An optical link has the potential advantage of eliminating 'ground loop
problems' (research into these is advised if you're into hi-end systems)
since there is no so-called 'galvanic connection'.

However, if you just want to get get some kit going and you don't live
in an area where you have massive electrical disturbances, I reckon
you'd be equally happy with one or the other.

Graham


Jim Lesurf[_2_] June 19th 08 08:41 AM

Optical Output
 
In article , Eeyore
wrote:


An optical link has the potential advantage of eliminating 'ground loop
problems' (research into these is advised if you're into hi-end systems)
since there is no so-called 'galvanic connection'.


Since you don't define the term it is hard to disagree. :-)

However, in reality it is quite easy to get contacts which are essentially
Ohmic. i.e. which show no real sign of nonlinearity.

Not that this matters much for a digital link like SPDIF. You would need
quite gross nonlinearity to disturb such a link.

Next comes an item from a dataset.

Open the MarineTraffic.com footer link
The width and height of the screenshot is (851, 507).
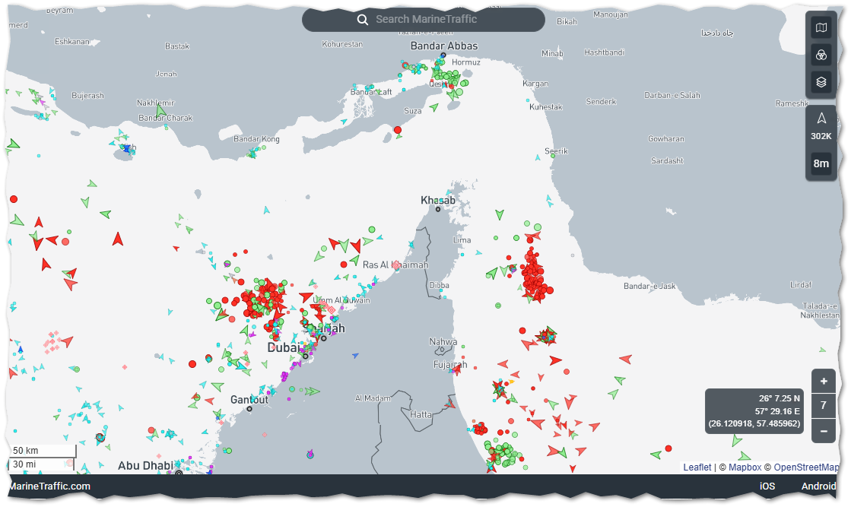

Also, ground loops don't require contacts to be non-Ohmic in order to
arise. So your statement seems to conflate two distinct matters.

However, if you just want to get get some kit going and you don't live
in an area where you have massive electrical disturbances, I reckon
you'd be equally happy with one or the other.


Provided also there are no oddities in the grounding arrangements, etc, I'd
agree. FWIW I find that co-ax SPDIF works fine in my domestic systems.

Slainte,

Jim

--
Change 'noise' to 'jcgl' if you wish to email me.
Electronics http://www.st-and.ac.uk/~www_pa/Scot...o/electron.htm
Armstrong Audio http://www.audiomisc.co.uk/Armstrong/armstrong.html
Audio Misc http://www.audiomisc.co.uk/index.html


Phil Allison June 19th 08 09:59 AM

Optical Output
 

"Jim Lesurf"
Eeysore

An optical link has the potential advantage of eliminating 'ground loop
problems' (research into these is advised if you're into hi-end systems)
since there is no so-called 'galvanic connection'.


Since you don't define the term it is hard to disagree. :-)

However, in reality it is quite easy to get contacts which are essentially
Ohmic. i.e. which show no real sign of nonlinearity.



** Who mentioned " nonlinearity " ??

Maybe the term " galvanic" has you flummoxed.